[Stored data entries]
□ □ □
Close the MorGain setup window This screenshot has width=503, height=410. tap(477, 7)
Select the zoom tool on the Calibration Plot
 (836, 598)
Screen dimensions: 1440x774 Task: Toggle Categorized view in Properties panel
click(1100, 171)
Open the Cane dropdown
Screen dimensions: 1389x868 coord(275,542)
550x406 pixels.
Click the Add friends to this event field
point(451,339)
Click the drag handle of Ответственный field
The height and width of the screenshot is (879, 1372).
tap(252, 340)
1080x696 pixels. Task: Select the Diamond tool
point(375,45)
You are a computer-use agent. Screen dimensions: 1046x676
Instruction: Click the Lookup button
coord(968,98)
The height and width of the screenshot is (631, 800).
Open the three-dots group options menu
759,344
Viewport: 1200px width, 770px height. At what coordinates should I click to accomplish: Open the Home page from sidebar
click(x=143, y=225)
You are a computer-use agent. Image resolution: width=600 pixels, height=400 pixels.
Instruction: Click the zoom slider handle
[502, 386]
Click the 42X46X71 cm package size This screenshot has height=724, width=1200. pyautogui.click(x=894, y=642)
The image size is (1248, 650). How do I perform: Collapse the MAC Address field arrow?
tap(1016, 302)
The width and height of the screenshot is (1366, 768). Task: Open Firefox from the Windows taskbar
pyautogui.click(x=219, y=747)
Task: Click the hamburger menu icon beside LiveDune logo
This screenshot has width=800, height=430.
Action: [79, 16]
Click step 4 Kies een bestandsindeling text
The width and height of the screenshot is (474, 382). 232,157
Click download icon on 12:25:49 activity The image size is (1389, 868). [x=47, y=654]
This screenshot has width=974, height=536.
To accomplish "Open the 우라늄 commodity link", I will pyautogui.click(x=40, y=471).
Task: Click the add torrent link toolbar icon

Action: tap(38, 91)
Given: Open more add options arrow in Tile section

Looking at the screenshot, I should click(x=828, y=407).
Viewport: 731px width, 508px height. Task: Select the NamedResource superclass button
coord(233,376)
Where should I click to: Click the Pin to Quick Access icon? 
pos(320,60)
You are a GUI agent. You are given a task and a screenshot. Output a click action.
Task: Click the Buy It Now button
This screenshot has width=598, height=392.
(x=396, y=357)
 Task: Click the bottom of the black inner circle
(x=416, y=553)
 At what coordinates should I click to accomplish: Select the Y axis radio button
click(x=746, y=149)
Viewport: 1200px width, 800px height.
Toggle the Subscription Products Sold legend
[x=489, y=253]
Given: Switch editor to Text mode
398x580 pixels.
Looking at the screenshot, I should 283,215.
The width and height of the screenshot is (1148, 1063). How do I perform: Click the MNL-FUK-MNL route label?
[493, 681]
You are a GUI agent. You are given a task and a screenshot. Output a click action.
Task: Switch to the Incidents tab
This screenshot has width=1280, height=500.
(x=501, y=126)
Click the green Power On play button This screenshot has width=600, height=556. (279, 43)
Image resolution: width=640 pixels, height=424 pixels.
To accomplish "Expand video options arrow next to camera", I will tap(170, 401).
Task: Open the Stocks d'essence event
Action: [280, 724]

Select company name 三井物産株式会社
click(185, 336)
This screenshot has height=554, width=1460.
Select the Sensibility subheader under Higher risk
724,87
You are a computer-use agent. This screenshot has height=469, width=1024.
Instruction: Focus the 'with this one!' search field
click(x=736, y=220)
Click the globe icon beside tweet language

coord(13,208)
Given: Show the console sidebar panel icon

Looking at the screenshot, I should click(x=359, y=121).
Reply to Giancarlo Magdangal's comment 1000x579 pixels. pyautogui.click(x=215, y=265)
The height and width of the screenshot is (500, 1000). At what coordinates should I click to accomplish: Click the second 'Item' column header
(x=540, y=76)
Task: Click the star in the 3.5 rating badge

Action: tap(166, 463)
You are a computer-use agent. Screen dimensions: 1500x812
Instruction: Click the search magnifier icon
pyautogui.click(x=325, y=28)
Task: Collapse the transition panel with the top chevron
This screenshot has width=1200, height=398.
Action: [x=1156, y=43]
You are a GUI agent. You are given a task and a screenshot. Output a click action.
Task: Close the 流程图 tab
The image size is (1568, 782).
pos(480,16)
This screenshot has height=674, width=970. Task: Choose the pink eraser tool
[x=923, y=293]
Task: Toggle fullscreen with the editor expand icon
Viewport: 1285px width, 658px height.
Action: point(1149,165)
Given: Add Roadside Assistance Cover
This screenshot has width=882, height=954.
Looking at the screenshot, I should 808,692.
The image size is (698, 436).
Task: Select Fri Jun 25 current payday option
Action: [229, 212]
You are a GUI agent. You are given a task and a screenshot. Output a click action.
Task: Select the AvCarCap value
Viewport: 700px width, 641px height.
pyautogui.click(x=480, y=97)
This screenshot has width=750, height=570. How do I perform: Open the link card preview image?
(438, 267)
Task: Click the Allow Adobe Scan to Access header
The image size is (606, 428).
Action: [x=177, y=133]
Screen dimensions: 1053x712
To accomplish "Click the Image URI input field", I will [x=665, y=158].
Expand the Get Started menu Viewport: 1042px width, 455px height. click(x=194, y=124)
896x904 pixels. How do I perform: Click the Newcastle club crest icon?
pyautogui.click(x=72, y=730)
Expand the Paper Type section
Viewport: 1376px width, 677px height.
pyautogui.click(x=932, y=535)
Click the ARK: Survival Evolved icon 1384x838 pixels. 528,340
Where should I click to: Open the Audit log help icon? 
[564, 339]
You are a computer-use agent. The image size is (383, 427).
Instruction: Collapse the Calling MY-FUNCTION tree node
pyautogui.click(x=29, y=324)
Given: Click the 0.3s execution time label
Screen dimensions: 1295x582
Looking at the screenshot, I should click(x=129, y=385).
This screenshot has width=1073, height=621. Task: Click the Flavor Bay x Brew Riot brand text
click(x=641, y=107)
□ □ □
Task prompt -
All lines of the records containing "resolution" should be shown.

Answer below -
You are a computer-use agent. Image resolution: width=600 pixels, height=400 pixels.
Image resolution: width=640 pixels, height=424 pixels.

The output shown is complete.